# PROBLEM DESCRIPTION:
Reproduce the material below verbatim, starting at its first line and ending at the line containing "pos(215,156)", with both of those lines included.

# MATERIAL PROVIDED:
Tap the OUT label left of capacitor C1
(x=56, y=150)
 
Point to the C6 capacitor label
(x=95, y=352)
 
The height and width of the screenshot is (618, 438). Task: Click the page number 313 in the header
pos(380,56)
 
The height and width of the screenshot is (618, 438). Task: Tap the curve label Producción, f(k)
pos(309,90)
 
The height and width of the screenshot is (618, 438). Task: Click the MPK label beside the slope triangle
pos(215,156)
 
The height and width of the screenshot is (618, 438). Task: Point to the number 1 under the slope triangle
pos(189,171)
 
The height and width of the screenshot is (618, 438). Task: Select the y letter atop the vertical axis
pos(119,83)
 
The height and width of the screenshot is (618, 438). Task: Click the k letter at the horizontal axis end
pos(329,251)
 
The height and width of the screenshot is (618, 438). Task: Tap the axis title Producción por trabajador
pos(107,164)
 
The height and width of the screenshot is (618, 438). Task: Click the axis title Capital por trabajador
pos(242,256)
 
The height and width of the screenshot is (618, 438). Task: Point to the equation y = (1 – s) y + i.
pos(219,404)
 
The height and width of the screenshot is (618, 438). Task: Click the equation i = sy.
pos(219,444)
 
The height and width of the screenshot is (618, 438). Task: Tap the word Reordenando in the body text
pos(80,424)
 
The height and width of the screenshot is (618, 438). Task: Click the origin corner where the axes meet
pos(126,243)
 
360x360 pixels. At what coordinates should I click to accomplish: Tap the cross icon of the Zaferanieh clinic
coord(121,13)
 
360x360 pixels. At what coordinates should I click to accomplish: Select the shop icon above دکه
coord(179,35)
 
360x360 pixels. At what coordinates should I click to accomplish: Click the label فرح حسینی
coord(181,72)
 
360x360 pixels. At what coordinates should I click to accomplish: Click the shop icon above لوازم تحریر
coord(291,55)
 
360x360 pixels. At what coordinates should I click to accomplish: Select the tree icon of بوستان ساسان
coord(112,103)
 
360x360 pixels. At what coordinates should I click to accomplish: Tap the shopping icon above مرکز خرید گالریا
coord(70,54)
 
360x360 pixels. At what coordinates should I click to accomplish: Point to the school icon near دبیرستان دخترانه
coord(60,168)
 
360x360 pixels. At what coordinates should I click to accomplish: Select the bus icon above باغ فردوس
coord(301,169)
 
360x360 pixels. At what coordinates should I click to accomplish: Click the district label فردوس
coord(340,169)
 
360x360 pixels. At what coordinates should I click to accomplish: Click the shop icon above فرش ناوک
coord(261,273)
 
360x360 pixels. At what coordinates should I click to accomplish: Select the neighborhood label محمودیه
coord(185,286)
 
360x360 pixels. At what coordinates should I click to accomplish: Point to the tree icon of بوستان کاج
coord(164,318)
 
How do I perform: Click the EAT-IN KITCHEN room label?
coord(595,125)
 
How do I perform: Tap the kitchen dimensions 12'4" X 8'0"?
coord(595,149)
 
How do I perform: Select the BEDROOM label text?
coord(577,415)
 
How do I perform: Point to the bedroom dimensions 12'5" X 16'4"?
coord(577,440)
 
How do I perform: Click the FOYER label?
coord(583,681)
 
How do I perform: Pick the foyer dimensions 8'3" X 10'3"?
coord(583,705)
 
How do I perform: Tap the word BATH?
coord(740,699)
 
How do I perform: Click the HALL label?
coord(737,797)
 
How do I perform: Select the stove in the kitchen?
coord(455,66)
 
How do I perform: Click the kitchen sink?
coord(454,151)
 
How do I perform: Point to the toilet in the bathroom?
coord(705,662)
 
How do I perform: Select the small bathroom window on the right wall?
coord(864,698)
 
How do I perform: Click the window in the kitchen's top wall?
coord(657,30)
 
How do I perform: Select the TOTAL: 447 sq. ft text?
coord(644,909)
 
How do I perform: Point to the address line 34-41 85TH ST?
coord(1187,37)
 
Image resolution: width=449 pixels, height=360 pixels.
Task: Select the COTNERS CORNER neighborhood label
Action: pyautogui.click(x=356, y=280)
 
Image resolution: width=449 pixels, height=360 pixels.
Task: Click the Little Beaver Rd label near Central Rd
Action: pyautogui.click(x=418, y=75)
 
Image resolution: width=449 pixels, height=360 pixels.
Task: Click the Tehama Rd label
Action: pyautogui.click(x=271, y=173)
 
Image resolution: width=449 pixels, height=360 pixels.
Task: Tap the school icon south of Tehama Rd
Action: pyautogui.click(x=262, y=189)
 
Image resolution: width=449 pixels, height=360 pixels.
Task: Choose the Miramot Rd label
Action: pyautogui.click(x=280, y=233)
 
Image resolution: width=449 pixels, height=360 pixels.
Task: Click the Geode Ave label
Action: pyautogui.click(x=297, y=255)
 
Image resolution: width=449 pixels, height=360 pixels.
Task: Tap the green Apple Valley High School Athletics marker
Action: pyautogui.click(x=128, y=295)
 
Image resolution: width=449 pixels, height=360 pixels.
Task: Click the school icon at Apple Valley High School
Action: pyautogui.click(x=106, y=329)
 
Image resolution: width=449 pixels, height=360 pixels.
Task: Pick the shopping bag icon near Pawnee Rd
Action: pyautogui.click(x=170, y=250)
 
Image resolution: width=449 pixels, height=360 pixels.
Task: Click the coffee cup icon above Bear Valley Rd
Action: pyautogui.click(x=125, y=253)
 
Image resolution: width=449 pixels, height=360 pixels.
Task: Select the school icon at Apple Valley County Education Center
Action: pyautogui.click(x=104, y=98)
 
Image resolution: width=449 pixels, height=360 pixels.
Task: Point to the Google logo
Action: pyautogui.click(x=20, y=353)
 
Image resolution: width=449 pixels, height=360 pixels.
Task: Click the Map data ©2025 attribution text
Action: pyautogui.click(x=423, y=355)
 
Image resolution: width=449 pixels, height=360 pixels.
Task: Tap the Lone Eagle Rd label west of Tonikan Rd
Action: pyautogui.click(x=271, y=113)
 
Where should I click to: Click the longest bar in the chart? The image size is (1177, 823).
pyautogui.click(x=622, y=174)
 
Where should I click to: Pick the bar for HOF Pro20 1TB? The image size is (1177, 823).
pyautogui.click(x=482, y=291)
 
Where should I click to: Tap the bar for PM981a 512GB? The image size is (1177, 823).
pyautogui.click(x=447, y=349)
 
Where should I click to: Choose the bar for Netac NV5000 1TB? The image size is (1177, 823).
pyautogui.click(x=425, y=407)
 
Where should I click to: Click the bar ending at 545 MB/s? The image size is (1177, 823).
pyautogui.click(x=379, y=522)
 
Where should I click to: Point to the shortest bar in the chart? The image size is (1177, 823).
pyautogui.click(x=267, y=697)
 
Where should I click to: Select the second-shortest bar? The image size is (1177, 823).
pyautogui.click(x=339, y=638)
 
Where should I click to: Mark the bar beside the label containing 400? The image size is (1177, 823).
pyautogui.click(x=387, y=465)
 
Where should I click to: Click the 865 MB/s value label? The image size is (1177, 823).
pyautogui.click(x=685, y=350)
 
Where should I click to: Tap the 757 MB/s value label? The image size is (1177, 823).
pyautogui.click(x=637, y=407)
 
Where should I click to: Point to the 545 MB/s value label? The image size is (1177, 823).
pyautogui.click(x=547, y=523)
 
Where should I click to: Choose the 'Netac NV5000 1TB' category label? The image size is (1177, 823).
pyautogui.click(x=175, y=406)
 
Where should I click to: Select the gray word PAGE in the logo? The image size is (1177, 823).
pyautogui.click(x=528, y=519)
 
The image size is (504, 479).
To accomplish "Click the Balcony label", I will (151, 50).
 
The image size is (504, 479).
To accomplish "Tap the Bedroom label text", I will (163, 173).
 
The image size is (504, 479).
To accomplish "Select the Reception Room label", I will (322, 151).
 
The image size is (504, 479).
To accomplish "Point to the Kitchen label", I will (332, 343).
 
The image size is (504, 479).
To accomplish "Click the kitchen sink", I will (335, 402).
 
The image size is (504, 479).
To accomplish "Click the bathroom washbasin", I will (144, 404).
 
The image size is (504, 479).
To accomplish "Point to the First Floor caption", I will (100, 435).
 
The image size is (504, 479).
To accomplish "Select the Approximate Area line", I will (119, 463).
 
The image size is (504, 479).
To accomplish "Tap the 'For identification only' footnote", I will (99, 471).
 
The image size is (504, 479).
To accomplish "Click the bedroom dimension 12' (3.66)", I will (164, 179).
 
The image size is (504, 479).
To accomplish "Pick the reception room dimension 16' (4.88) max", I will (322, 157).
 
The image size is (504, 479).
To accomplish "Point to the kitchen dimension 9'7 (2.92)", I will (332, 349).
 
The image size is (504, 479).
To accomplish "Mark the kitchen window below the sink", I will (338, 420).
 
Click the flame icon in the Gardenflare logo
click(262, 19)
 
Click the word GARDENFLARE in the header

# SOLUTION TO THIS TASK:
Tap the OUT label left of capacitor C1
(x=56, y=150)
 
Point to the C6 capacitor label
(x=95, y=352)
 
The height and width of the screenshot is (618, 438). Task: Click the page number 313 in the header
pos(380,56)
 
The height and width of the screenshot is (618, 438). Task: Tap the curve label Producción, f(k)
pos(309,90)
 
The height and width of the screenshot is (618, 438). Task: Click the MPK label beside the slope triangle
pos(215,156)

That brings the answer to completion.